Il faut également citer un travail très récent, celui de Suzanne Rutherford et Susan Lindquist, qui a permis de comprendre comment le milieu pouvait entraîner des explosions de biodiversité. En effet, le même matériel génétique a de nombreuses potentialités, mais une seule est exprimée du fait que des protéines de protection empêchent cette diversité de s’exprimer. En cas de choc thermique, le stress agit sur ces protéines dites chaperon et la barrière est levée. Le milieu agit donc directement sur l’évolution, pour la favoriser, mais cette action ne va pas dans le sens d’une modification visant à répondre au changement du milieu ni d’une adaptation. Ce qui se réalise n’est pas une modification qui permet de mieux vivre dans le nouvel environnement mais une variation qui était déjà incluse dans les potentialités du matériel génétique. Le changement brutal n’a fait que les libérer. Ces deux chercheuses ont montré que, contrairement aux apparences, l’espèce est une forme régulière mais instable et susceptible d’importantes modifications brutales et pas seulement de toutes petites modifications insensibles.
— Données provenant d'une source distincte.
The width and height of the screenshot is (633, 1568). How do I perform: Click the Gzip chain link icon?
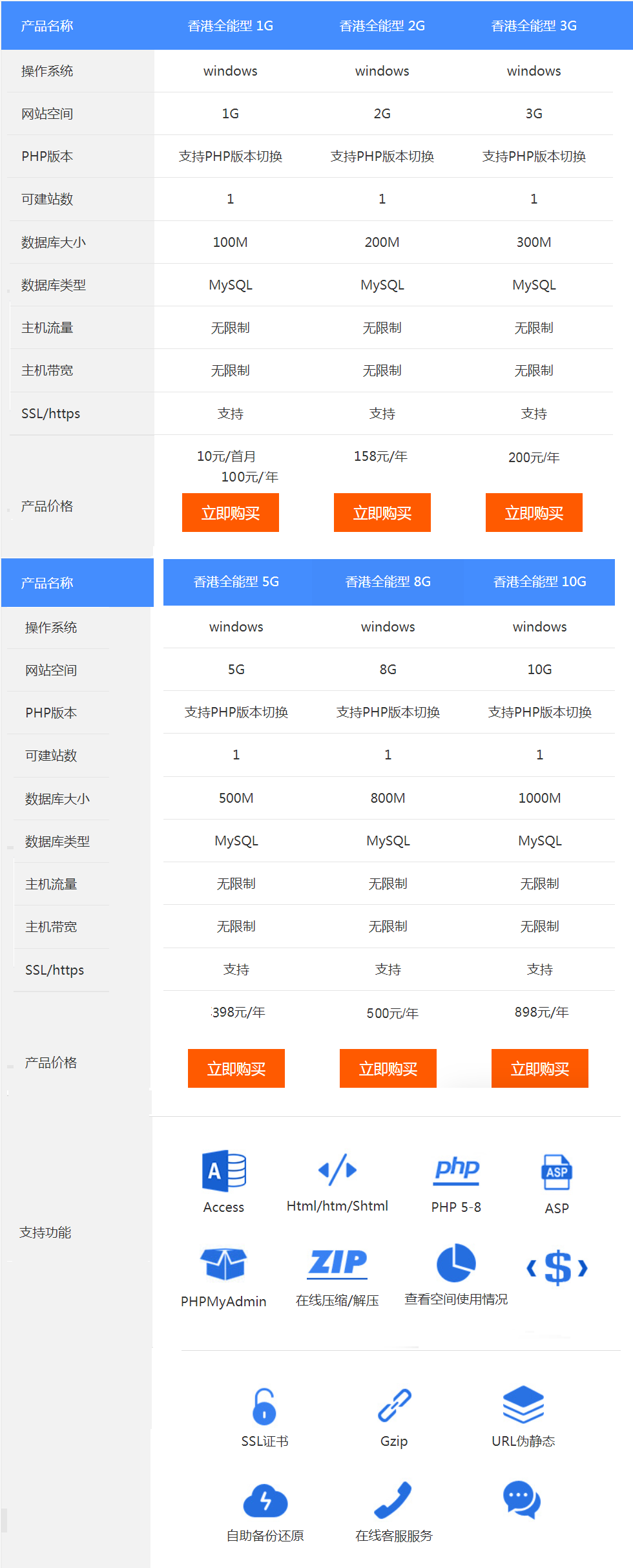click(x=394, y=1406)
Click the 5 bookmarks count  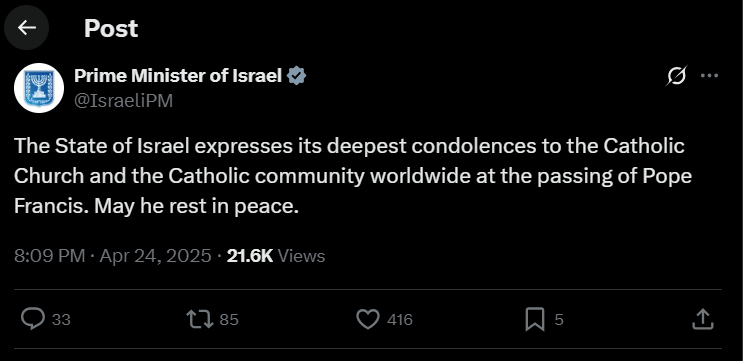click(559, 320)
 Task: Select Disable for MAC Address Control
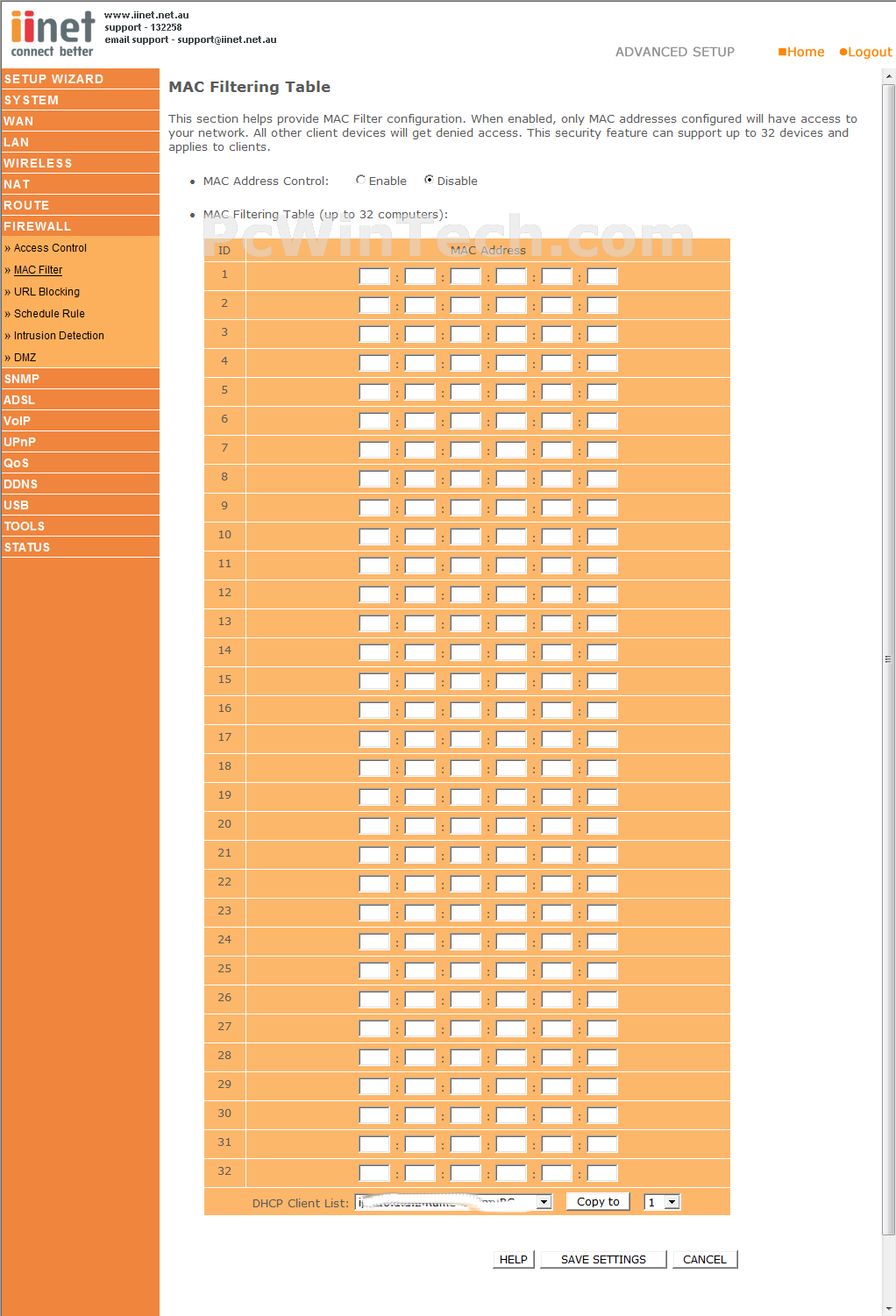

En somme, on en vient à l’idée que la diversité est en nous, même si elle est contrôlée. Elle ne s’exprime que dans des circonstances de crise provoquées par le stress et causées par une action brutale de l’environnement. Cela signifie que le même capital génétique permettrait de nombreuses variations qui ne se réalisent pas en temps normal et que seul un stress intense permet d’exprimer. C’est quand même assez rassurant de savoir que la grenouille ou la souris ou toute autre bête qui dort en nous ne devrait pas apparaître !
En ce qui concerne l’évolution, ce processus est très différent d’une variation régulière et continue. Les contraintes causeraient une certaine durabilité, sur des centaines de millions d’années et dans des circonstances particulières, la diversité exploserait en quelques centaines de milliers d’années, ce qui est relativement court.